El libro lo escribí con el propósito de señalar cómo la mente humana es
capaz realizar grandes prodigios, y la aspiración es que los médicos aprendan
técnicas para realizar cirugías de órganos humanos, que la misma ciencia
considera irracionales y que no darán resultados positivos. En la medida que
los galenos aprendan sobre la sugestión positiva, estarán en condiciones de ser
más efectivos en la obtención de resultados. No se pierde nada con intentarlo y
por el contrario se gana mucho al tener la posibilidad de salvar vidas.
No se
trata de volverlos curanderos o chamanes pero, si es importante que se abran a
un abanico de posibilidades, con el propósito de tener un acercamiento a los
pacientes terminales con una medicina más humana.
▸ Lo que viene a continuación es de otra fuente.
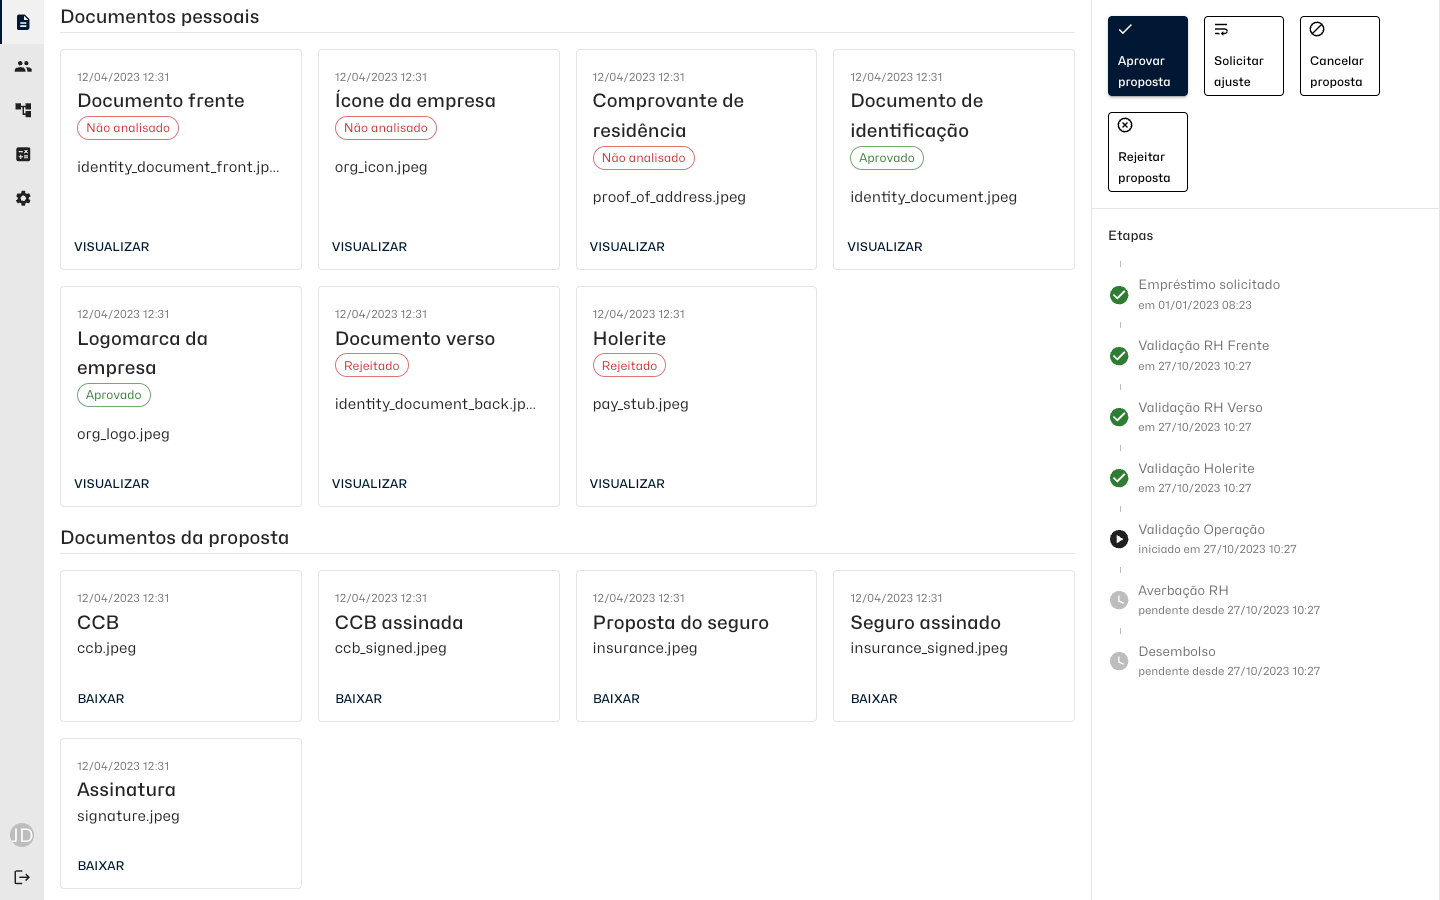
Task: View the Holerite document
Action: [627, 484]
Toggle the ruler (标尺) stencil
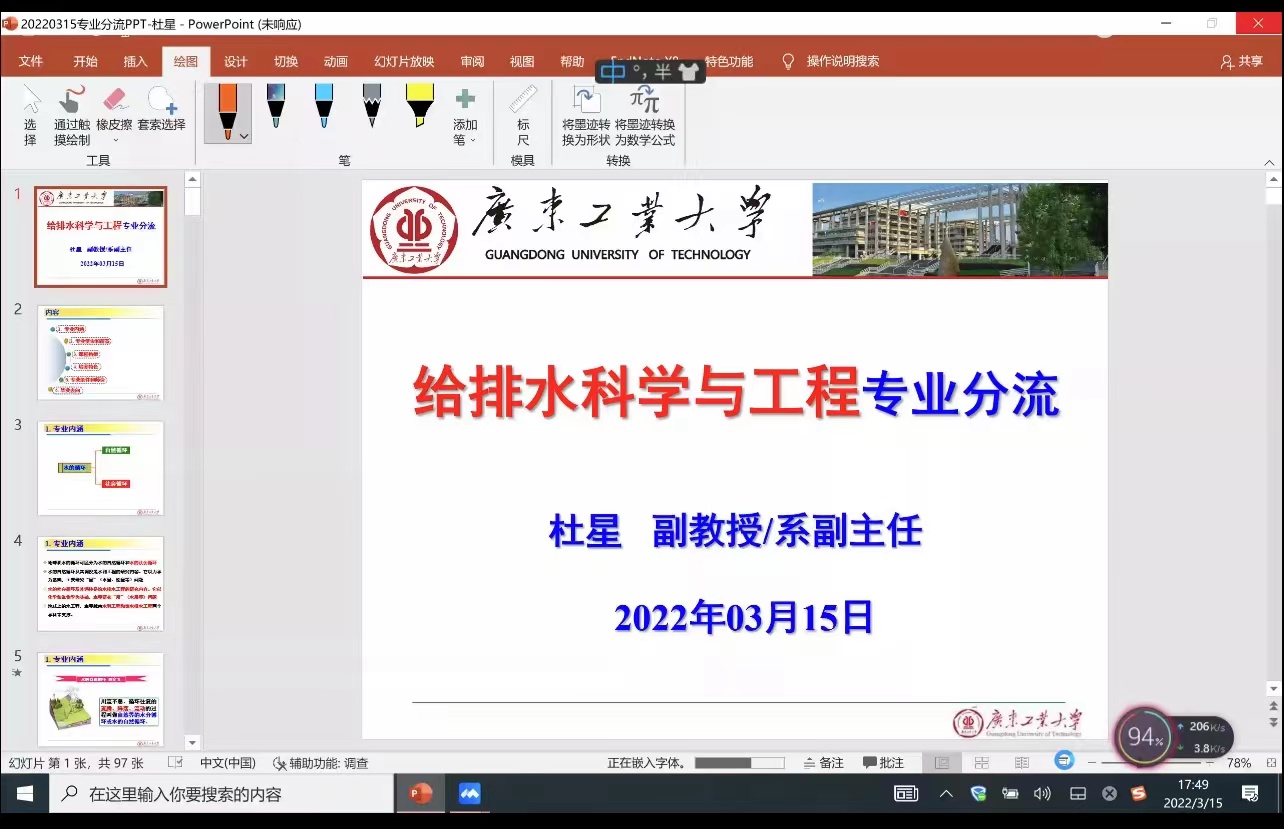Screen dimensions: 1284x829 tap(523, 115)
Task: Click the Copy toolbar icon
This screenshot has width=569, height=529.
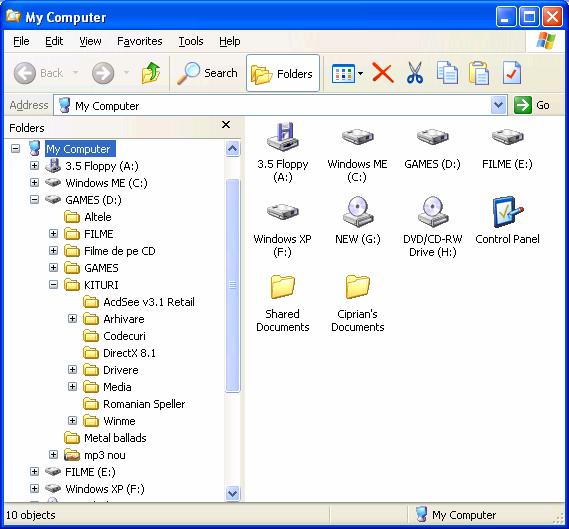Action: pyautogui.click(x=447, y=73)
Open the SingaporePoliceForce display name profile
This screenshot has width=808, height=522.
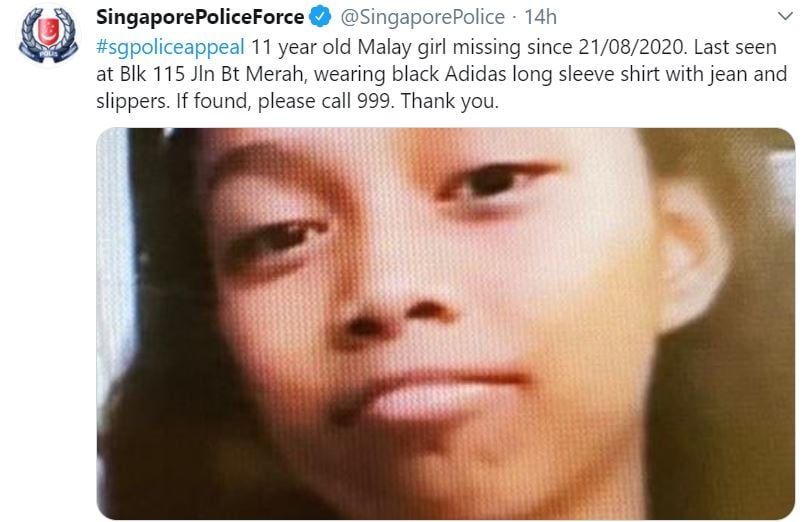(x=200, y=17)
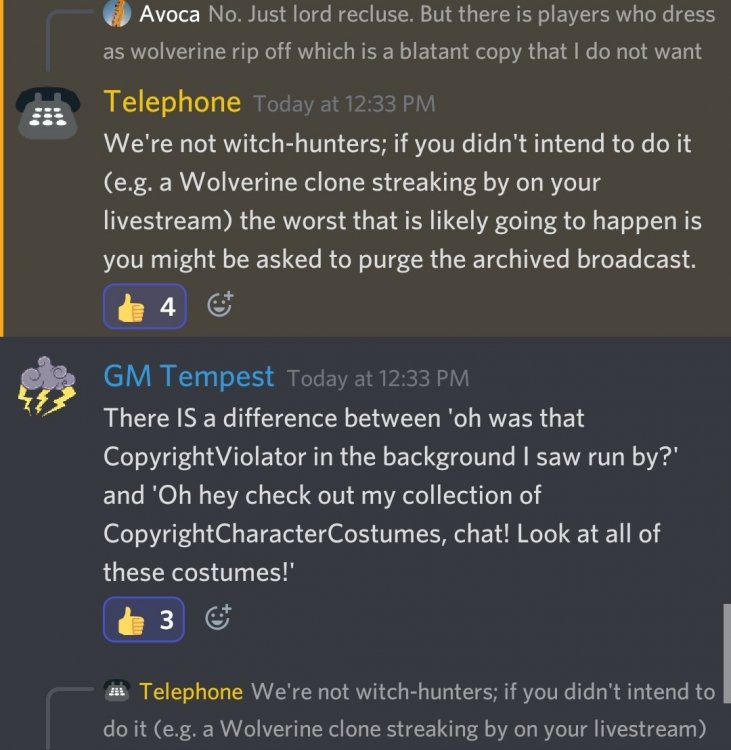Jump to Avoca's replied message preview

(410, 33)
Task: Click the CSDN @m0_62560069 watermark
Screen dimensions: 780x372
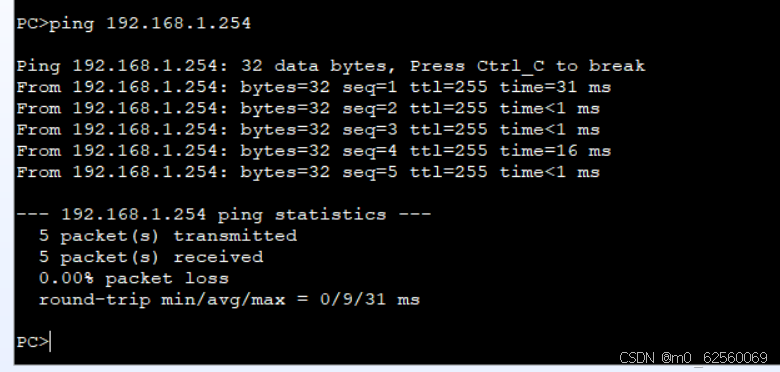Action: (693, 358)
El ser humano tiene poderes
curativos alojados en su mente, la claves es saber utilizarlos adecuadamente.
Cuando
por circunstancias de la vida alguien de la familia se enferma de algo grave y
que clínicamente ha sido desahuciado, se acaba la tranquilidad, los planes futuros
que se tenían se derrumban como castillos de naipes, y es cuando vemos que el
dinero no suple jamás a la alegría de ver a nuestros seres queridos nuevamente
sanos.
Es cuando quienes no siendo religiosos se apegan a las oraciones, o se
apoyan en cualquier cosa con tal de lograr resultados positivos para quitarle
el sufrimiento al ser
amado, empleando toda la capacidad económica para pagar a los mejores galenos
con la esperanza de una pronta y milagrosa recuperación, incluso se está
dispuesto a ofrecer hasta la propia vida con tal de ver a esa persona bien.
En el libro se presentan dos encuestas, la primera
practicada a familiares y la segunda a médicos para saber cuál es su posición
al respecto. Las respuestas obtenidas en la investigación pueden ser de ayuda
para la toma de decisiones ante situaciones de pacientes terminales.